Теперь она сидела на нижней полке, в купе, в котором уже тридцатилетний Кожухов из самого Симферополя ехал один (понятное дело, весна, не сезон). Поезд раскачивался, грохотал, проносились и затихали встречные электрички, и казалось, что грохот все громче, а раскачка все рискованней: понятно ведь — где она, там катастрофа. Кожухов никогда не ответил бы, красива она или уродлива. Наверное, красива — точней, казалась бы красивой, будь она хоть чуть благополучней, не вноси с собой сосущее чувство зыбкости и хаоса.
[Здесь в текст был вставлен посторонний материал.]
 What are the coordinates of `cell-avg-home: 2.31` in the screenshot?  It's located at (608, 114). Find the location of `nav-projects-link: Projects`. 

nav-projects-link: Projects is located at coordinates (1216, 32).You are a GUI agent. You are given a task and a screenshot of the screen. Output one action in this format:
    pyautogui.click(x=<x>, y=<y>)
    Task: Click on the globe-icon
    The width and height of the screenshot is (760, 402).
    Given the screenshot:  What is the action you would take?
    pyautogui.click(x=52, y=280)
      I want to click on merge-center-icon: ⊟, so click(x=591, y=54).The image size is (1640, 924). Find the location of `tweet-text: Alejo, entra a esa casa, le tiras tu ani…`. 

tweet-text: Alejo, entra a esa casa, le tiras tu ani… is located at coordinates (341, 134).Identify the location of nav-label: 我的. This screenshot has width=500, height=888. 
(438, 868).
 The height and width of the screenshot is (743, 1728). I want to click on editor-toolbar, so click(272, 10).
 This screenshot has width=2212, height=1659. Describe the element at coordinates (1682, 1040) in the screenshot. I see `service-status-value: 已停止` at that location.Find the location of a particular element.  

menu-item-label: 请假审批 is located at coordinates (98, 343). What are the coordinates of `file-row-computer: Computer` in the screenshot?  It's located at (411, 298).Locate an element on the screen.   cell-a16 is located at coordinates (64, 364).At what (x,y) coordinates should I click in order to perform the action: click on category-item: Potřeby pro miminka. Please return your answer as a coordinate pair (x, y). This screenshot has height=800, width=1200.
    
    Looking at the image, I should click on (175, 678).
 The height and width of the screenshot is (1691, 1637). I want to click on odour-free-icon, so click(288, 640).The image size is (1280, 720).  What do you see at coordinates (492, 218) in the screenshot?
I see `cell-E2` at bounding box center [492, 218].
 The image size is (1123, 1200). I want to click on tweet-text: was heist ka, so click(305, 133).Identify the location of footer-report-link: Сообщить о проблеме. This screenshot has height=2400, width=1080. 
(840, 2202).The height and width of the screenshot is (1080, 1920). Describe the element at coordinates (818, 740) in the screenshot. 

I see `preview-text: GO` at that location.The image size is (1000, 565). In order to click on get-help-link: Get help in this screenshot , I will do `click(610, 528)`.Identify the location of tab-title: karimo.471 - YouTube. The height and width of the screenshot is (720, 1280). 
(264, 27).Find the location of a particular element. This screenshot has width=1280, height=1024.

Они точно выбрали, куда ее поставить: на фоне гламурных рекламных девочек она выглядела единственной настоящей, но, Господи, как же ужасно это настоящее: сплошная дисгармония, непреходящее мученье, всевидящие наркоманские зенки, перед которыми словно всегда стоят видения распадающегося мира… Даже когда она улыбалась ему в лифте, Босх не выдумал бы ничего ужаснее этой улыбки. Кожухов видел со своей верхней полки смутное опаловое сияние ее глаз и понимал, что деваться некуда, что раз она вернулась — будет что-то непоправимое, и те, кто ее направил, даже не снисходят до переговоров или сигналов. Это не было примитивным кодом — вот, мол, Махмуд, поджигай; это было предупреждение всем прочим — конец, конец, братцы. Порезвились, и будя.